■ **Prompt**
Copy the part of the data that begins with the line containing "The width and height of the screenshot is (394, 261)." and ends with the line containing "coord(11,240)", keeping both of those lines and leaving every line unchanged.

Records for locating described items:
%%

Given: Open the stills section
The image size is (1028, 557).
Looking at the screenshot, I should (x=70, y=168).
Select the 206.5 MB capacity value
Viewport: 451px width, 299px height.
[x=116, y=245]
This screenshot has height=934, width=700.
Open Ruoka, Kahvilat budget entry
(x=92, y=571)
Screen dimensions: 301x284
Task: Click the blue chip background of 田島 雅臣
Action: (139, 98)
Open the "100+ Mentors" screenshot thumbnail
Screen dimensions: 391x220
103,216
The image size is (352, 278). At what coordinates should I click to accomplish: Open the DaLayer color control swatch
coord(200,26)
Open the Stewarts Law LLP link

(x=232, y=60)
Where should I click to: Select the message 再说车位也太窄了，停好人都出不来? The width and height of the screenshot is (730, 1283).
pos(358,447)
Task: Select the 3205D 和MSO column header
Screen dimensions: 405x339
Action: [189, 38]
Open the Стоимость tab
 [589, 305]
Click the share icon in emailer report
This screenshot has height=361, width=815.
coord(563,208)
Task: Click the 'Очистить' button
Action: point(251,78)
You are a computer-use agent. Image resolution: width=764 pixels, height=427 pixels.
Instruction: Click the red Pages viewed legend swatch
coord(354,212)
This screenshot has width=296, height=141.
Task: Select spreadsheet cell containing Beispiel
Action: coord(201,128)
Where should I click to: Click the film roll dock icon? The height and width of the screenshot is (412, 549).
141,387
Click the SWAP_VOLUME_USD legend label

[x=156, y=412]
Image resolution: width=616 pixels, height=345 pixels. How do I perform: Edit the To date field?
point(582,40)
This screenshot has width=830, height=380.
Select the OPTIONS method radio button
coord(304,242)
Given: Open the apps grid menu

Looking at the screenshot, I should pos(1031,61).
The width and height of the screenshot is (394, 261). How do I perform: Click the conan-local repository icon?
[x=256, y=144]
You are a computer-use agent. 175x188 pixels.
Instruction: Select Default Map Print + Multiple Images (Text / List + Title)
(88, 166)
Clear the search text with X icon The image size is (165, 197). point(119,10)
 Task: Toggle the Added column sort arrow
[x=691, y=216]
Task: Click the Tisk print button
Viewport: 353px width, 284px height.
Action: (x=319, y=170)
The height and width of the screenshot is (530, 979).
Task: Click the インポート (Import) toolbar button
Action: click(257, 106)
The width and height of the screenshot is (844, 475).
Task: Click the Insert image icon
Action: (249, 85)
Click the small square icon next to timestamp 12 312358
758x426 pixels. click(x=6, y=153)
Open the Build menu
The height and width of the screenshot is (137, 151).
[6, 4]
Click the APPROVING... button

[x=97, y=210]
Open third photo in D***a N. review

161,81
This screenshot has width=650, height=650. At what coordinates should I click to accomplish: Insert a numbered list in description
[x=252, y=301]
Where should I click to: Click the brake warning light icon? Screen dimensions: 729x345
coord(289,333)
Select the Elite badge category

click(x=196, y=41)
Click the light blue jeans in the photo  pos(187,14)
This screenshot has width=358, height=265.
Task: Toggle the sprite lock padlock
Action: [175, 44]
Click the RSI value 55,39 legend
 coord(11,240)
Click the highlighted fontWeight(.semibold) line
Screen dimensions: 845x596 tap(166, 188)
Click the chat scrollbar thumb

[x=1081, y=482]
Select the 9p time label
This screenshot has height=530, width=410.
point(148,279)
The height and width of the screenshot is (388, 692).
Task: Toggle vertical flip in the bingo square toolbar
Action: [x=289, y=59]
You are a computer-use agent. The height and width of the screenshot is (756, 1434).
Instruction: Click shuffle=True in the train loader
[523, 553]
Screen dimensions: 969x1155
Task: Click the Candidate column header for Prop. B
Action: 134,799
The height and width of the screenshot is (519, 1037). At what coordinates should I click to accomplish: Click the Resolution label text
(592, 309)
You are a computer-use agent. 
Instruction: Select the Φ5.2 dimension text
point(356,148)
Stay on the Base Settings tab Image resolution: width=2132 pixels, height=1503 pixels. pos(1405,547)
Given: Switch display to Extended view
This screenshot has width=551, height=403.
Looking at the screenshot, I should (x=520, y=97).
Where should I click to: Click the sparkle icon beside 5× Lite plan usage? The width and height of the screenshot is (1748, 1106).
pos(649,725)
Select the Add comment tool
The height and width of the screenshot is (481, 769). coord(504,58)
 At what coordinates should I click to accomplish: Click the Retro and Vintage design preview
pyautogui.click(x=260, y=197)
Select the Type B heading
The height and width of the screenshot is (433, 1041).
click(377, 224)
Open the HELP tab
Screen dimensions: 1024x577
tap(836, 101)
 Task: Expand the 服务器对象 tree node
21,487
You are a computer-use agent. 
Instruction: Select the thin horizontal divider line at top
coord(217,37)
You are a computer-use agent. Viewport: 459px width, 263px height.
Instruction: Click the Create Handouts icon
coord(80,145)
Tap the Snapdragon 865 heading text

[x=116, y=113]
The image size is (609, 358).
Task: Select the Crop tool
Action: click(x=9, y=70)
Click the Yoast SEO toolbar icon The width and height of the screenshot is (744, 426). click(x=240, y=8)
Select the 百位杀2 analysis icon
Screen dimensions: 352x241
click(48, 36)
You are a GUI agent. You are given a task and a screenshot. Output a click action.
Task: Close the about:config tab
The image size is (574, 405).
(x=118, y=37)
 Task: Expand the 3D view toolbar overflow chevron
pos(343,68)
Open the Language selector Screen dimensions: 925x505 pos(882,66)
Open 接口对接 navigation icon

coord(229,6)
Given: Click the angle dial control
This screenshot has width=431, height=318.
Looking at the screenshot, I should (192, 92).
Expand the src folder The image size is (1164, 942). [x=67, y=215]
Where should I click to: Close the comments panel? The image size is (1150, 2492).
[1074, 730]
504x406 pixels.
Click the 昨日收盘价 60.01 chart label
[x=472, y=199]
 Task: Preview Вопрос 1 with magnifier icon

%%

■ **Finished task**
The width and height of the screenshot is (394, 261). How do I perform: Click the conan-local repository icon?
[x=256, y=144]
You are a computer-use agent. 175x188 pixels.
Instruction: Select Default Map Print + Multiple Images (Text / List + Title)
(88, 166)
Clear the search text with X icon The image size is (165, 197). point(119,10)
 Task: Toggle the Added column sort arrow
[x=691, y=216]
Task: Click the Tisk print button
Viewport: 353px width, 284px height.
Action: (x=319, y=170)
The height and width of the screenshot is (530, 979).
Task: Click the インポート (Import) toolbar button
Action: click(257, 106)
The width and height of the screenshot is (844, 475).
Task: Click the Insert image icon
Action: (249, 85)
Click the small square icon next to timestamp 12 312358
758x426 pixels. click(x=6, y=153)
Open the Build menu
The height and width of the screenshot is (137, 151).
[6, 4]
Click the APPROVING... button

[x=97, y=210]
Open third photo in D***a N. review

161,81
This screenshot has width=650, height=650. At what coordinates should I click to accomplish: Insert a numbered list in description
[x=252, y=301]
Where should I click to: Click the brake warning light icon? Screen dimensions: 729x345
coord(289,333)
Select the Elite badge category

click(x=196, y=41)
Click the light blue jeans in the photo  pos(187,14)
This screenshot has width=358, height=265.
Task: Toggle the sprite lock padlock
Action: [175, 44]
Click the RSI value 55,39 legend
 coord(11,240)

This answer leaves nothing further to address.